# To do
Reproduce each line of the listing below verbatim, without any alteration.

[Data for processing start]

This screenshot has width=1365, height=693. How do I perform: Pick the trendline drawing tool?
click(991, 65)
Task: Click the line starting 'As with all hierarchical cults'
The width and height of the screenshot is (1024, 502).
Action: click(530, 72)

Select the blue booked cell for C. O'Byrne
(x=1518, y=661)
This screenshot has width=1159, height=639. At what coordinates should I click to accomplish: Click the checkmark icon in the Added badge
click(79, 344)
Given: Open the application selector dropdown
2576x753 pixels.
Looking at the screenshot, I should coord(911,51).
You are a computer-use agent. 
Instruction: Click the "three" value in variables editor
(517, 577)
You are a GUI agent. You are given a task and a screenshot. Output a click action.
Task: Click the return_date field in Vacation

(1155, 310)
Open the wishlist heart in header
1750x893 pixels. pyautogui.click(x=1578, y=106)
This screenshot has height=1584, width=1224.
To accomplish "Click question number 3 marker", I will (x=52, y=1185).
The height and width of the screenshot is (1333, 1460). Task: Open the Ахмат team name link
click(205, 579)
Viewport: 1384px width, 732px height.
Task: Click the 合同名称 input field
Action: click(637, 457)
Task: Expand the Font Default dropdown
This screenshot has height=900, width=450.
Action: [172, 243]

[Data for processing end]

# Task solution
This screenshot has width=1365, height=693. How do I perform: Pick the trendline drawing tool?
click(991, 65)
Task: Click the line starting 'As with all hierarchical cults'
The width and height of the screenshot is (1024, 502).
Action: click(530, 72)

Select the blue booked cell for C. O'Byrne
(x=1518, y=661)
This screenshot has width=1159, height=639. At what coordinates should I click to accomplish: Click the checkmark icon in the Added badge
click(79, 344)
Given: Open the application selector dropdown
2576x753 pixels.
Looking at the screenshot, I should coord(911,51).
You are a computer-use agent. 
Instruction: Click the "three" value in variables editor
(517, 577)
You are a GUI agent. You are given a task and a screenshot. Output a click action.
Task: Click the return_date field in Vacation

(1155, 310)
Open the wishlist heart in header
1750x893 pixels. pyautogui.click(x=1578, y=106)
This screenshot has height=1584, width=1224.
To accomplish "Click question number 3 marker", I will (x=52, y=1185).
The height and width of the screenshot is (1333, 1460). Task: Open the Ахмат team name link
click(205, 579)
Viewport: 1384px width, 732px height.
Task: Click the 合同名称 input field
Action: click(637, 457)
Task: Expand the Font Default dropdown
This screenshot has height=900, width=450.
Action: [172, 243]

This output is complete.